* _Instructions to follow_: How many lines in the records below contain the string "accomplish"? Reply with the count alone.

* _Task material_:
+++

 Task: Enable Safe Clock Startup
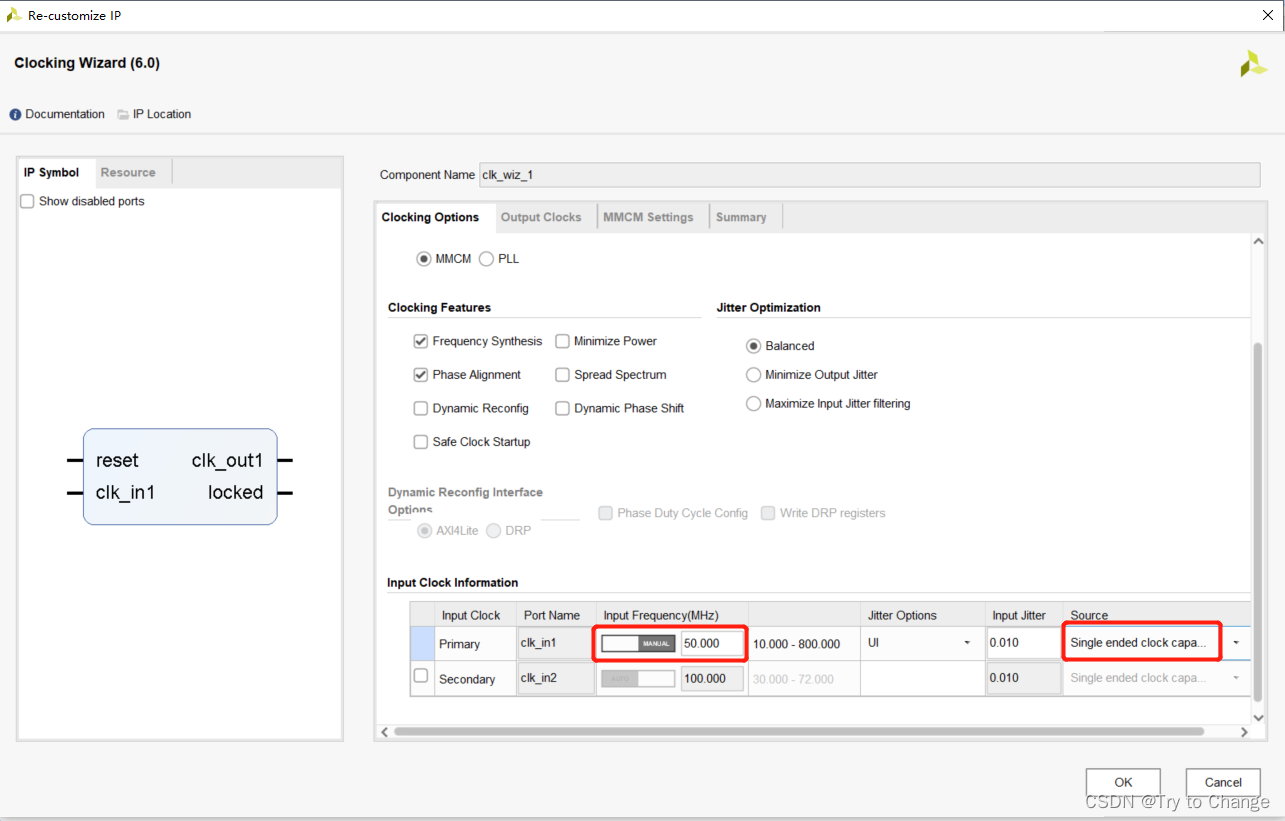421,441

+++

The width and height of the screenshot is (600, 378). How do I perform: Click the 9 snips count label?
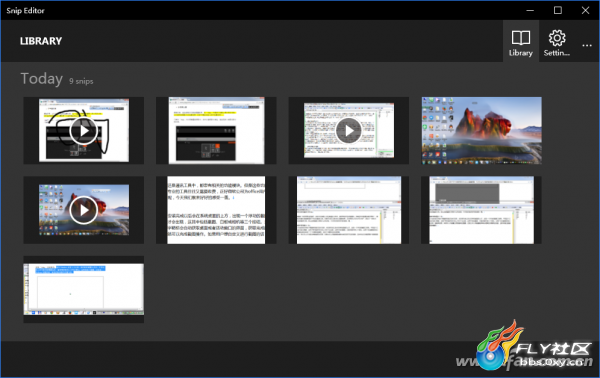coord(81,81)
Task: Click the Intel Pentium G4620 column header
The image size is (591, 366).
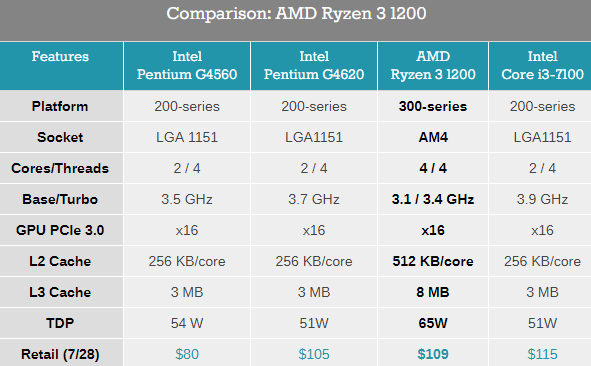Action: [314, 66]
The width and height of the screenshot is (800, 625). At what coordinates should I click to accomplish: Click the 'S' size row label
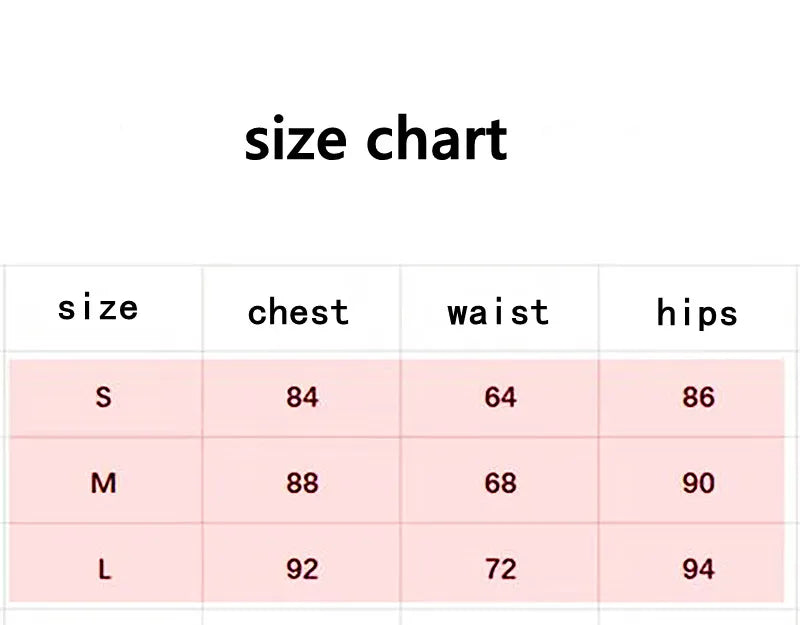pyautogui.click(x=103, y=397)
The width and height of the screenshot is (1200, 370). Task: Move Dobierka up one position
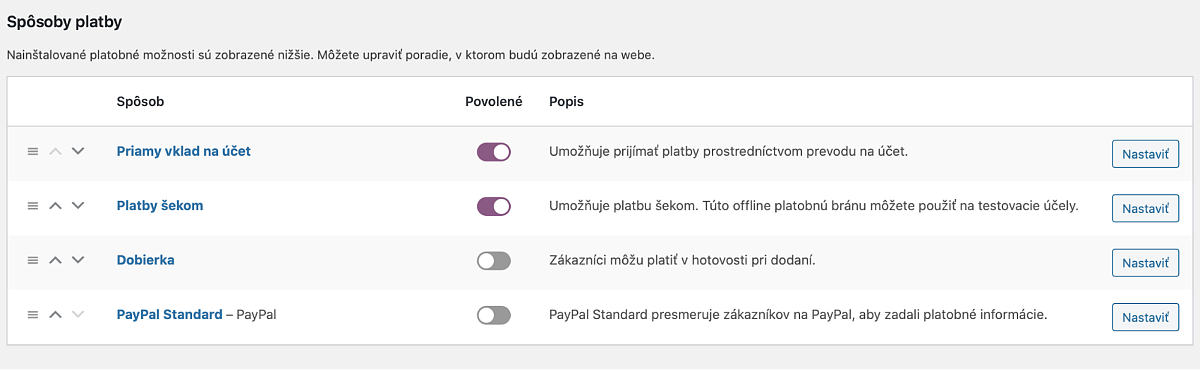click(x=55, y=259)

+++

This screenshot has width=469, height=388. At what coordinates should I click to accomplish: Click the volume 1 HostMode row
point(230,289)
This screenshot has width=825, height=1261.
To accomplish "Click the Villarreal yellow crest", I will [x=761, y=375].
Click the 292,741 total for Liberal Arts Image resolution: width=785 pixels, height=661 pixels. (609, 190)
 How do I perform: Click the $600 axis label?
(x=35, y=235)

+++

* _Exercise solution_: 3